Collected data entries:
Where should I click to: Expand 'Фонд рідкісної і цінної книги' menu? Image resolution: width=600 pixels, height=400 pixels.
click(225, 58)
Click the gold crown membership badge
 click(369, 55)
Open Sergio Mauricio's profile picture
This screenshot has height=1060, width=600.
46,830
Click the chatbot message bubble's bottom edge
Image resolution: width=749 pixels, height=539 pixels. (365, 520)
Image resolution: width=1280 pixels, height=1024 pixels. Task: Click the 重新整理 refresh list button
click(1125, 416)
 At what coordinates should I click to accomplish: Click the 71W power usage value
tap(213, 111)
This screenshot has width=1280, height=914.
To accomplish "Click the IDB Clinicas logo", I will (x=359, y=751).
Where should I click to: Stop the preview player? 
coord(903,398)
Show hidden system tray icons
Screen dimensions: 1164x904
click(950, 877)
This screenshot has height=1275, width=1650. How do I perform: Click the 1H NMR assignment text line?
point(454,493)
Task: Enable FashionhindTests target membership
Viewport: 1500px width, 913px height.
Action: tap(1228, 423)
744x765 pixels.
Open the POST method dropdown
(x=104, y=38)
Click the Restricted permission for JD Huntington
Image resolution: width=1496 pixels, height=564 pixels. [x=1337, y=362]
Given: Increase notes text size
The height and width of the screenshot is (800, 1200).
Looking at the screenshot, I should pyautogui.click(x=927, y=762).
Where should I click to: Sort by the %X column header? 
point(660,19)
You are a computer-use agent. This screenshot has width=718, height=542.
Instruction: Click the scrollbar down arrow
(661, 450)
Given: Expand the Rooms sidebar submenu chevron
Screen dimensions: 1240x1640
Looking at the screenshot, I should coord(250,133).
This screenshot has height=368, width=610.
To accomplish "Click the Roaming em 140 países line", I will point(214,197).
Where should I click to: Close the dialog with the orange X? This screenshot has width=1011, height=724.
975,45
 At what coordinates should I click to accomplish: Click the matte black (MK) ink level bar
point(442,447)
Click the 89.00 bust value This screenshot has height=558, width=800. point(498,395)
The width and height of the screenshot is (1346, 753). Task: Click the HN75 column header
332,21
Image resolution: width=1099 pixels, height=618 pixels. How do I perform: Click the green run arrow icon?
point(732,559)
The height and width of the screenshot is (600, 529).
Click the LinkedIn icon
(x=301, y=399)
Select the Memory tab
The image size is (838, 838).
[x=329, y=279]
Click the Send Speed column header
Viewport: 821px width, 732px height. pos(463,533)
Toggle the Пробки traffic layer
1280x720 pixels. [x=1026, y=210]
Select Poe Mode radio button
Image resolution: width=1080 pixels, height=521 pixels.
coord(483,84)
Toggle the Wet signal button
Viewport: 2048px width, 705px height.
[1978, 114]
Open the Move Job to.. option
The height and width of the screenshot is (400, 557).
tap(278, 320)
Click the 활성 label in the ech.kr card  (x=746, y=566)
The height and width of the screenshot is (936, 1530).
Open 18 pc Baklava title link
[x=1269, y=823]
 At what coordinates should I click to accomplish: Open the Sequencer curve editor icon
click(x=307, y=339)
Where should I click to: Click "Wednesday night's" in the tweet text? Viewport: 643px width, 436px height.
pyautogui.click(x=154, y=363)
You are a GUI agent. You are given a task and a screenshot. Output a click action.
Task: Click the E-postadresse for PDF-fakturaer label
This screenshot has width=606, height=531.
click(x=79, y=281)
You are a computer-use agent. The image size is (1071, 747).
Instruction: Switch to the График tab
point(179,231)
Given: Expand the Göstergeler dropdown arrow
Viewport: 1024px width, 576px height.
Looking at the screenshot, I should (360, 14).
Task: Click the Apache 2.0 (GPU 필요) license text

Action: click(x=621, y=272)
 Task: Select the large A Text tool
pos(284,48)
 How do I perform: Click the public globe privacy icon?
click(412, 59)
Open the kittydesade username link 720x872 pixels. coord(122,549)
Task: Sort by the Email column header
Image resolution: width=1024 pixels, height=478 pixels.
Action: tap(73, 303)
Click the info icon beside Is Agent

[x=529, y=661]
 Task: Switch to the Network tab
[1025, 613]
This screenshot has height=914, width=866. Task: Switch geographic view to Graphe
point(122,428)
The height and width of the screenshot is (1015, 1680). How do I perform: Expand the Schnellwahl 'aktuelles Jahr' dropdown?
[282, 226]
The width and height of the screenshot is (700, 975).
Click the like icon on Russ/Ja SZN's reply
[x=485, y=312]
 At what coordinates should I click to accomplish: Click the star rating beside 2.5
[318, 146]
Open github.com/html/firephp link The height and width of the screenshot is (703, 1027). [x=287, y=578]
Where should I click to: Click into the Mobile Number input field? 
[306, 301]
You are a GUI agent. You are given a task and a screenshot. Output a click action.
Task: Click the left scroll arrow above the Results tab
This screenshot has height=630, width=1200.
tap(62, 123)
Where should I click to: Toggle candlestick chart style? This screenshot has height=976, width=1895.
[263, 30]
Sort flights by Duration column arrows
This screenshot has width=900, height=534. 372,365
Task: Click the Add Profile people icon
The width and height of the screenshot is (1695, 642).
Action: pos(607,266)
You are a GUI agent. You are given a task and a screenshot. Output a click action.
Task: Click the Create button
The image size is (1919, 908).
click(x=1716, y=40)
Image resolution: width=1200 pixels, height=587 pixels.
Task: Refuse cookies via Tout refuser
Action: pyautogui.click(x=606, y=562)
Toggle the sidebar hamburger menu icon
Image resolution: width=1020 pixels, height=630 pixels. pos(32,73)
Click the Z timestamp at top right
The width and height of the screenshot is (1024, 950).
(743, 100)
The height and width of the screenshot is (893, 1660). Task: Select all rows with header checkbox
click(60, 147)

→ **TASK INSTRUCTIONS**: Look through the records for the string "will". Copy every line that has it.

→ **ANSWER BOX**:
To accomplish "Click the IDB Clinicas logo", I will (x=359, y=751).
To accomplish "Click the Roaming em 140 países line", I will point(214,197).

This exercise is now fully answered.